What to work on - Print, unchanged, the line containing "is (756, 756)." along with all lines that follow it to the end of the listing.

--------------------------------------------------

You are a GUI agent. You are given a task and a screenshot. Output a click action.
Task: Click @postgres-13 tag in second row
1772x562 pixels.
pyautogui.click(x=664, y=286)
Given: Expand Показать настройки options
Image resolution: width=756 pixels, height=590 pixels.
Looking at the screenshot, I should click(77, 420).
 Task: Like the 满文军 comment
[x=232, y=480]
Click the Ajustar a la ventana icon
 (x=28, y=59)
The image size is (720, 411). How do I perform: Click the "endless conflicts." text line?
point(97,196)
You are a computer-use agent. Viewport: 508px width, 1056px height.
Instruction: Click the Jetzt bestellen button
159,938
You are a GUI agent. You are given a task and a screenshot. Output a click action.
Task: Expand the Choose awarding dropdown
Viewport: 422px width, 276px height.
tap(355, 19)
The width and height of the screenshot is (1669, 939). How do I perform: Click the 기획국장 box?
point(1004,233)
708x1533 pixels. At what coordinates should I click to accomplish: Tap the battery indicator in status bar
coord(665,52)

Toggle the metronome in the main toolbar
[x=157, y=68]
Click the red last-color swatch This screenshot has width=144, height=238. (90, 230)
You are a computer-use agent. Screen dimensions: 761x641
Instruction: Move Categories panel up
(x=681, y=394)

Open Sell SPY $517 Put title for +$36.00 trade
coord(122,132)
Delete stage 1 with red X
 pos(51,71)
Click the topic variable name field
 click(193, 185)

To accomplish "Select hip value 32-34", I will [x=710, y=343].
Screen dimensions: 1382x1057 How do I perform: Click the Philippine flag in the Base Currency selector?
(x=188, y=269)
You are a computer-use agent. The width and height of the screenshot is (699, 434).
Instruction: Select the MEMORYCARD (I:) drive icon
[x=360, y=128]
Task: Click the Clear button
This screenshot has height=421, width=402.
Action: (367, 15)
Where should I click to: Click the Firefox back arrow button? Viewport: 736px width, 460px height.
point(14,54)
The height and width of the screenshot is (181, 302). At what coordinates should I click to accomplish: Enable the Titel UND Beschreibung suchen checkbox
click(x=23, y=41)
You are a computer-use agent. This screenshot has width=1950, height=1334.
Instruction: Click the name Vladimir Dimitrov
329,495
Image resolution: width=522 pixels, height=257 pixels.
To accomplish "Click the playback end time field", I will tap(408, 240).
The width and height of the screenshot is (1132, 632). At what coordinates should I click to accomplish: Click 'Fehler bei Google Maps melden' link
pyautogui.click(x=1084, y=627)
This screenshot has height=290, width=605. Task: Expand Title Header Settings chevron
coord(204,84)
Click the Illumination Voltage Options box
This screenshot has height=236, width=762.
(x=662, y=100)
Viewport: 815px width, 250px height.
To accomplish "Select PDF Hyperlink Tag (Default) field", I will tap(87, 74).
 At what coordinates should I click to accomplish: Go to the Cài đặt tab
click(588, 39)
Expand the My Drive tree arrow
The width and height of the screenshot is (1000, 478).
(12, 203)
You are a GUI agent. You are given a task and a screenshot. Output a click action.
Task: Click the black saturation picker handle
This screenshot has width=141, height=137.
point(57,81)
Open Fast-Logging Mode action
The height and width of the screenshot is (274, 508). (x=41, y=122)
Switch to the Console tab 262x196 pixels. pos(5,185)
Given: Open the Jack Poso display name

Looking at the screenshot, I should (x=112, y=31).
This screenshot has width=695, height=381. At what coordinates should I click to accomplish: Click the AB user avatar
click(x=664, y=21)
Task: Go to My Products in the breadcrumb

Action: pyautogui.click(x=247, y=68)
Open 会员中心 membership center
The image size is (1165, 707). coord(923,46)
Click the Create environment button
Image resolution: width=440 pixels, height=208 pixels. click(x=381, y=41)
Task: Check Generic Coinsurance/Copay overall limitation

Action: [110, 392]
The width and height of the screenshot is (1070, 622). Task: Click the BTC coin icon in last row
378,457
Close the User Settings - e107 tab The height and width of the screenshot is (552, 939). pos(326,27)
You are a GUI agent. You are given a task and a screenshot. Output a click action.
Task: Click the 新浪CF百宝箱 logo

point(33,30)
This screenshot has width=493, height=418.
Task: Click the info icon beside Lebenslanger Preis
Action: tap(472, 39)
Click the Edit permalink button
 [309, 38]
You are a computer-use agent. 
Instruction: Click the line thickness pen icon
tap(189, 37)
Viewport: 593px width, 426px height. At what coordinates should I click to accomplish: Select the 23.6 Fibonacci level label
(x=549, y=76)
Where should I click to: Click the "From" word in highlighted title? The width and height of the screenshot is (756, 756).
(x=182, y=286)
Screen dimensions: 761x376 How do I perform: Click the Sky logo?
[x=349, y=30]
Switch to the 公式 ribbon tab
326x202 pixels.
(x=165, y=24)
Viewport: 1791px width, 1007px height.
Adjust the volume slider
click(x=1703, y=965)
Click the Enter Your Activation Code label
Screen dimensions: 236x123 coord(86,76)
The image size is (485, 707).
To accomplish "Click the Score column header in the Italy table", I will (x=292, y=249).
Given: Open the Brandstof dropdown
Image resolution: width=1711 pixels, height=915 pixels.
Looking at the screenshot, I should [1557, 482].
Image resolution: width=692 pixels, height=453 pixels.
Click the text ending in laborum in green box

--------------------------------------------------

Output of the exercise -
Where should I click to: Click the "From" word in highlighted title? The width and height of the screenshot is (756, 756).
(x=182, y=286)
Screen dimensions: 761x376 How do I perform: Click the Sky logo?
[x=349, y=30]
Switch to the 公式 ribbon tab
326x202 pixels.
(x=165, y=24)
Viewport: 1791px width, 1007px height.
Adjust the volume slider
click(x=1703, y=965)
Click the Enter Your Activation Code label
Screen dimensions: 236x123 coord(86,76)
The image size is (485, 707).
To accomplish "Click the Score column header in the Italy table", I will (x=292, y=249).
Given: Open the Brandstof dropdown
Image resolution: width=1711 pixels, height=915 pixels.
Looking at the screenshot, I should [1557, 482].
Image resolution: width=692 pixels, height=453 pixels.
Click the text ending in laborum in green box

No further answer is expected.